→ Aim of the task
Work through the entries below and show every line in which "right" is found.

→ Records excerpted from a collection
↓

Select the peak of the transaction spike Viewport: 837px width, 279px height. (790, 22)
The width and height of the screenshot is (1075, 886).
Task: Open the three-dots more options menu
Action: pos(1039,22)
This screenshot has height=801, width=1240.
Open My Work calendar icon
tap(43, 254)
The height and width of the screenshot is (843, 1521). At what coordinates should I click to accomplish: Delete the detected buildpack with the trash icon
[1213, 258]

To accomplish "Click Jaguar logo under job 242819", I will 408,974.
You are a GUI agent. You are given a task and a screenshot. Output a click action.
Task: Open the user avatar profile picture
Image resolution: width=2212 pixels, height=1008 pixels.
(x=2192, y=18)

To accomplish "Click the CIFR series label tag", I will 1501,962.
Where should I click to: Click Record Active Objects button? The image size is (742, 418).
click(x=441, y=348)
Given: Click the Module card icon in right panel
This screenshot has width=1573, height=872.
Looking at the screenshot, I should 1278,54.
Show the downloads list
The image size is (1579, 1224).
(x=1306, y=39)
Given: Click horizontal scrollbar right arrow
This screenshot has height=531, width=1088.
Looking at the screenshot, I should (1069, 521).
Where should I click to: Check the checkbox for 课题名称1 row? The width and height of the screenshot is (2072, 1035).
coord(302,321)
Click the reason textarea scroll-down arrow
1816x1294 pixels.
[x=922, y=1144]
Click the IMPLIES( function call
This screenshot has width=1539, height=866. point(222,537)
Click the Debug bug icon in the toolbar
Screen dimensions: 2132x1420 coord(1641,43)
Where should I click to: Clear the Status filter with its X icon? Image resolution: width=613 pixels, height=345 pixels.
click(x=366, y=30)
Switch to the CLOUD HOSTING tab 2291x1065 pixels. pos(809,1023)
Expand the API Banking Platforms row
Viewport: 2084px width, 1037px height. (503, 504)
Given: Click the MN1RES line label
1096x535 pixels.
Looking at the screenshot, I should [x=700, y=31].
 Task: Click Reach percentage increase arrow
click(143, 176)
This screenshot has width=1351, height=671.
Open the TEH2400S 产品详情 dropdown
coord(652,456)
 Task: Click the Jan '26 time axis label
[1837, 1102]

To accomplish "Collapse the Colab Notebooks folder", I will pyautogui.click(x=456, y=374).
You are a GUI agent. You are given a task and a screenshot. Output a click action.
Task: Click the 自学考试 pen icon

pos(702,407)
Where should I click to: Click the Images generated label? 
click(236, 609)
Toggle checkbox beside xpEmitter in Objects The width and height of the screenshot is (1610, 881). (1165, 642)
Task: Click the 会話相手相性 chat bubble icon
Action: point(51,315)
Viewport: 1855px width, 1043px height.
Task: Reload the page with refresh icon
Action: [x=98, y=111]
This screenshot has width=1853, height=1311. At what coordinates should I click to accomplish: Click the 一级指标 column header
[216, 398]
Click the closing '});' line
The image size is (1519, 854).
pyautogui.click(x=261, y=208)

↑

→ Task result
Given: Click the Module card icon in right panel
Given: Click horizontal scrollbar right arrow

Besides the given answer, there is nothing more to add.